PROVIDED RECORDS:

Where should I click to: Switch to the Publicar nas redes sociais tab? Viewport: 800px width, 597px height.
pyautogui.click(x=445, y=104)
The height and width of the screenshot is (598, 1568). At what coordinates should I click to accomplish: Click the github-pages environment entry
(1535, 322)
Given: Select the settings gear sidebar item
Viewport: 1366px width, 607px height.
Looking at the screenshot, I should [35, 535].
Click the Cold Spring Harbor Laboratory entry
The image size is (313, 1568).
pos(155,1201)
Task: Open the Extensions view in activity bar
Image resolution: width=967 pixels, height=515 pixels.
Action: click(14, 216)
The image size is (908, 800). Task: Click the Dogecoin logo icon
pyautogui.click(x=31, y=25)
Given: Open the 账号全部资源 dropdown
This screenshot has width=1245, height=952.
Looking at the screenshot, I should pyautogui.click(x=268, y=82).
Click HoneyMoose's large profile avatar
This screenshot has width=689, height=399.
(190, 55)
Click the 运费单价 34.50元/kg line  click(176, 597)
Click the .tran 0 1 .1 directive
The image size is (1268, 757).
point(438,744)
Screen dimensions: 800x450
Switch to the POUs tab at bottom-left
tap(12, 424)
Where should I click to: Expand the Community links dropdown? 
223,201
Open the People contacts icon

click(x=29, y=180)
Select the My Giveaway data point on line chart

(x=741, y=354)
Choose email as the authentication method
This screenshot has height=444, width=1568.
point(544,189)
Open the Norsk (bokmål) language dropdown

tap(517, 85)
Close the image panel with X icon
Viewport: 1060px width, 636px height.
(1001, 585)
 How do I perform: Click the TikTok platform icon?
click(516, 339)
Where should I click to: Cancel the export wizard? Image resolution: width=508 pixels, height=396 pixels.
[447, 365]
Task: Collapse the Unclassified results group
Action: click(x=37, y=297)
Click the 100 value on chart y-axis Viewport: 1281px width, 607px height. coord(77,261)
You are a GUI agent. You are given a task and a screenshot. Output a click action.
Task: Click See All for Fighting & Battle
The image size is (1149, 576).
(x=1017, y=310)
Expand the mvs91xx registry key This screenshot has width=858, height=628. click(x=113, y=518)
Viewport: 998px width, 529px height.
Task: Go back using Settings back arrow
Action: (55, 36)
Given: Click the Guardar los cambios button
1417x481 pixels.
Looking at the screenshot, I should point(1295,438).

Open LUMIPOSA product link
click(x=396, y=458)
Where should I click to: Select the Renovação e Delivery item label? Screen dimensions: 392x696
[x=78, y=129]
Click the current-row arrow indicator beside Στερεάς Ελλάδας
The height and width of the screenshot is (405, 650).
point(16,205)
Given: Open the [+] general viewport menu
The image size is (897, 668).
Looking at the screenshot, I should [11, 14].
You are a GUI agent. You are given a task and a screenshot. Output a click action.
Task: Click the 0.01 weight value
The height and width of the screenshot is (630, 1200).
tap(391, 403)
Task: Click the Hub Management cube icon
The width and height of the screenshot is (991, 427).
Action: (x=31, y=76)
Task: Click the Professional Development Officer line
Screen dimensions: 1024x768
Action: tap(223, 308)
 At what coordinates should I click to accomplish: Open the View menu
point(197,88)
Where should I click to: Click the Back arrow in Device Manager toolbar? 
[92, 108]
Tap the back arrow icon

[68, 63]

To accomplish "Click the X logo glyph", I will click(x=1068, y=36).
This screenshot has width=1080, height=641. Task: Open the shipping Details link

YOUR GOAL:
Every line containing the word "value" must be copied from the material above.

OUTPUT OF THE TASK:
Click the 100 value on chart y-axis Viewport: 1281px width, 607px height. coord(77,261)
Task: Click the 0.01 weight value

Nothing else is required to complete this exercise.